Grattan Institute analysts Dr Stephen Duckett and Kristina Nemet have issued a paper (PDF) on Australia’s private health insurance (PHI) regime, warning the sector is in steep decline due to young, healthy people continue dropping their cover.
It describes an “unhappy mix” of partially public and partially privatised health care and a system “riddled with inconsistencies and perverse incentives”.
The data shows that all age groups over 65 are increasing their insurance, while remaining Australians reduce their coverage.
Around 5 per cent of young people are dropping their health cover each year, Dr Duckett said.
“Which means the risk pool, the money that everybody pools, is getting worse in the sense that younger people are paying more now and getting less,” he told the ABC.
The report says the Federal Government must decide whether the purpose of the private system is to complement or substitute the public one.
The private sector is subsidised by around $9 billion a year - $6 billion for private health insurance rebates and $3 billion for inpatient private medical services.
About half of all Australians have private health insurance that covers services not taken in by Medicare - including dental, optical and allied health services such as physiotherapy. Less than half have hospital cover.
The report concludes that it is unlikely taxpayer subsidies of private health insurance have reduced the total spending on health.
“Ultimately, the final judgment about the value of subsidies for PHI will involve balancing the net benefit relative to the net costs, both to government and society, taking into account who pays, the role of government, and the value placed on the complementary role of private care,” the analysts said.
Health Minister Greg Hunt insists his government’s reforms will help.
“These reforms include youth discounts, better access for people in the regional areas, easier to understand classification system for policies and better access to mental health,” he said.
“Work has already commenced with the healthcare sector to identify and implement the next wave of positive reforms for private healthcare to continue to improve the affordability and value for consumers and ensure the system remains sustainable.”
The Consumers Health Forum says the report shows the need for a Productivity Commission inquiry.
“There are suggestions that private cover facilitates ‘queue jumping’, providing access to care in public hospitals based on insurance status rather than patient need,” chief executive Leanne Wells said.
“Australians must ask whether we want to live with such a broken system.”
Australian Healthcare Reform Alliance chair Jennifer Doggett suggests private health subsidies could be dropped entirely, and the industry’s ‘death spiral’ be allowed to run its course, so that that billions spent on it can be used somewhere else.

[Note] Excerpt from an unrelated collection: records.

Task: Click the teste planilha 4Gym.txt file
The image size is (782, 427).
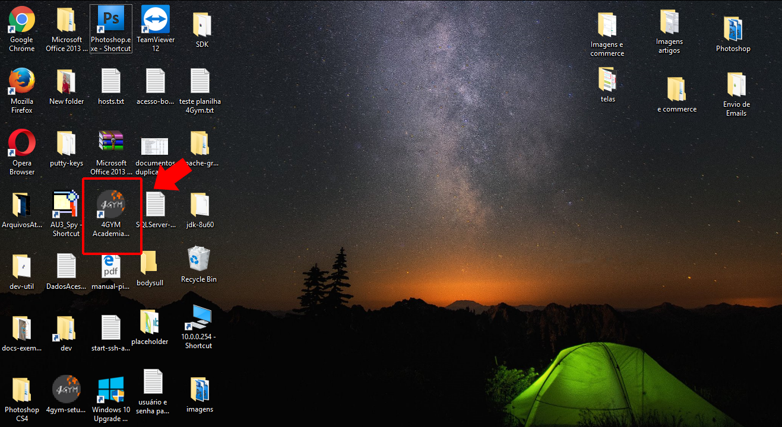Action: click(x=200, y=81)
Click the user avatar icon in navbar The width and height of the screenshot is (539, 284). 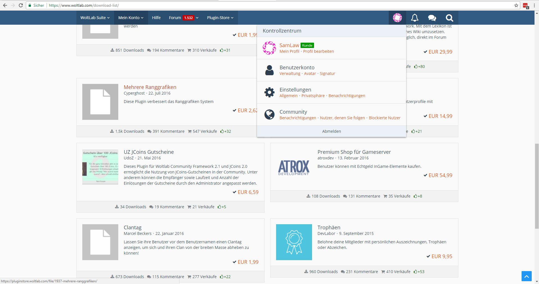click(397, 18)
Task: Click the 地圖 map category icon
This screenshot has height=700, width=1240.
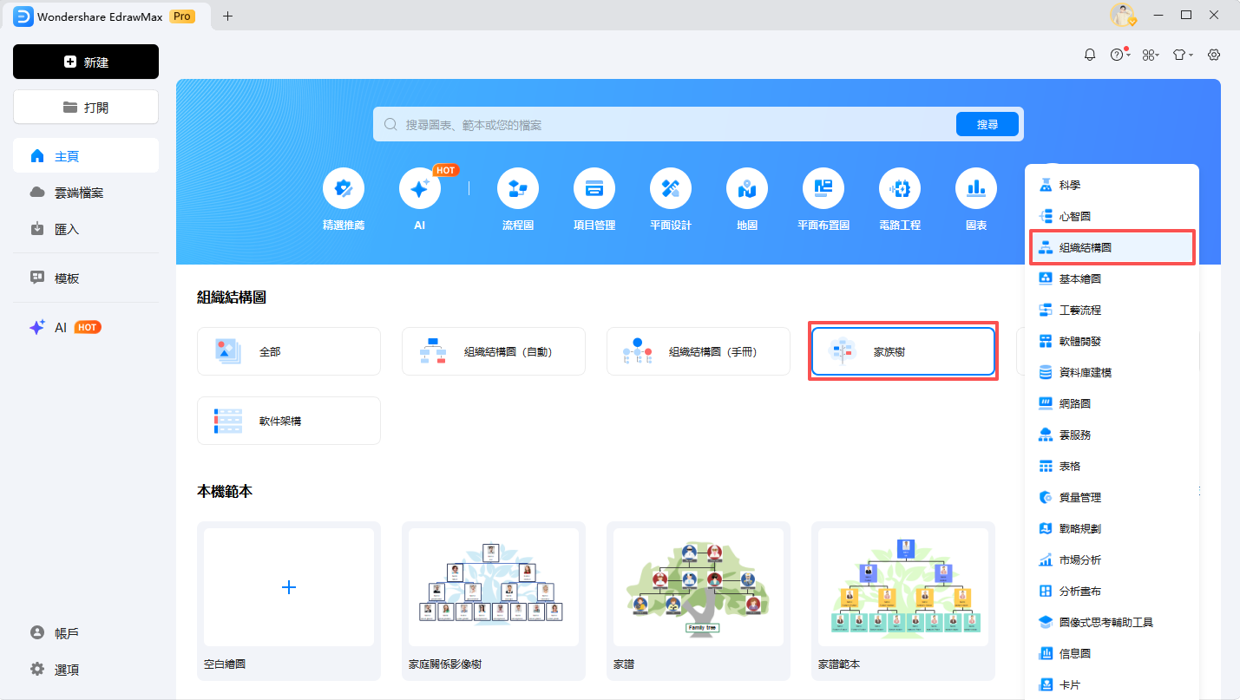Action: tap(746, 188)
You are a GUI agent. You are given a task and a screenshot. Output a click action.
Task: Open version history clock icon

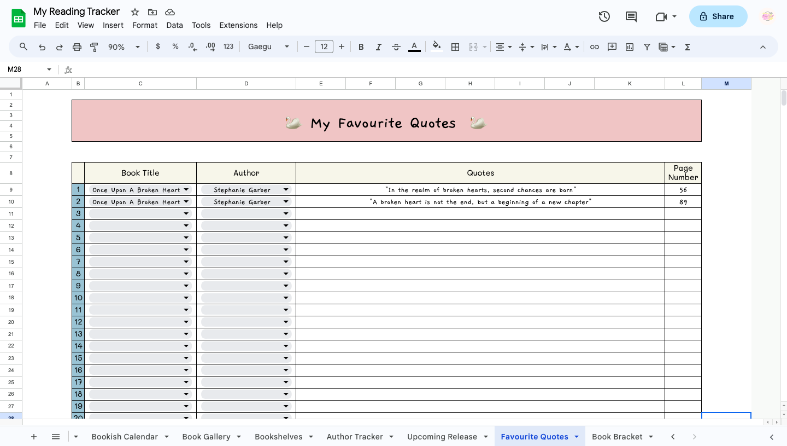click(x=604, y=16)
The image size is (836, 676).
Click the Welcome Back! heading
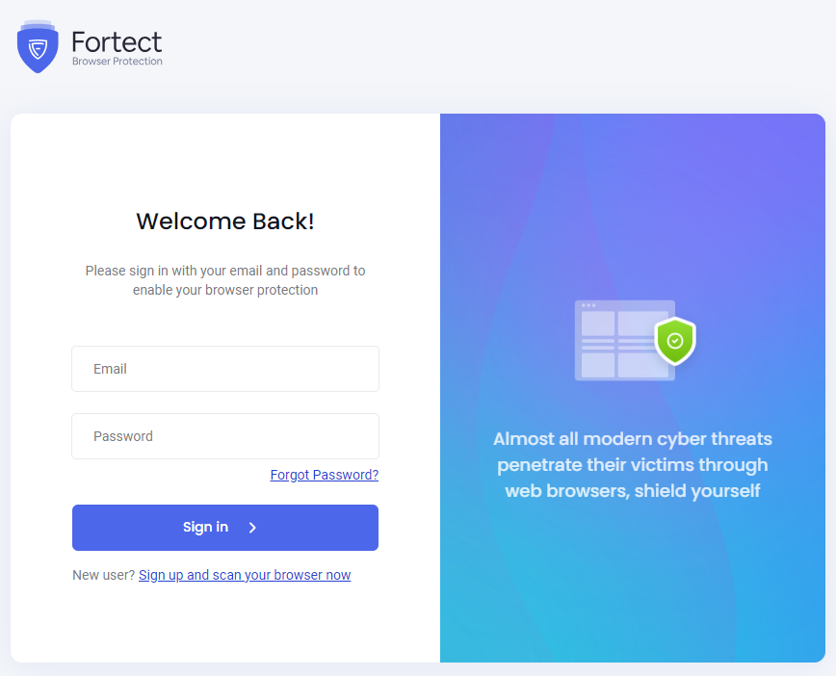225,221
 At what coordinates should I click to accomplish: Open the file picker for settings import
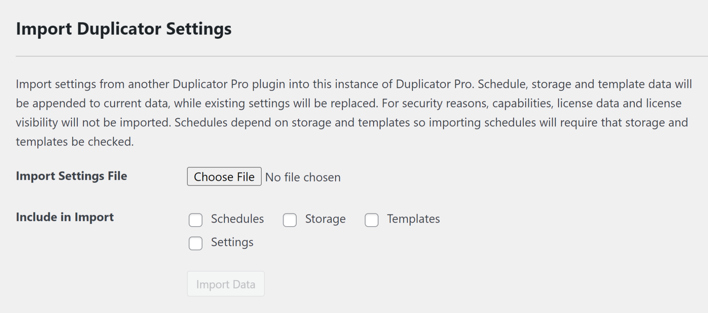(x=224, y=177)
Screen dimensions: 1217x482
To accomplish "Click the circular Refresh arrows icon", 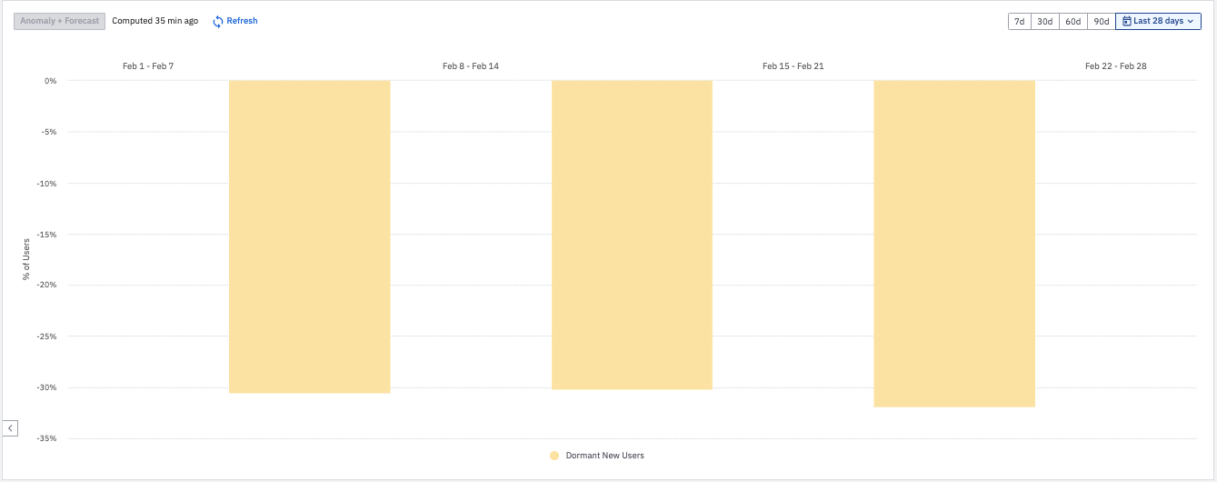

“Greg Hunt could let it die a natural death and think about how he can put the current $11 billion PHI subsidy to better use,” Ms Doggett wrote in an article for the Saturday Paper.
She said a large proportion of Australians favour redirecting the money to establishing a Medicare dental scheme.
“Another option would be to use the subsidy to directly fund hospital care, paying a fixed rebate to the hospital of a consumer’s choice, whether public or private.
“In fact, without the expensive and inefficient PHI system, healthcare in Australia could deliver better value to consumers with far greater transparency, equity and accountability.”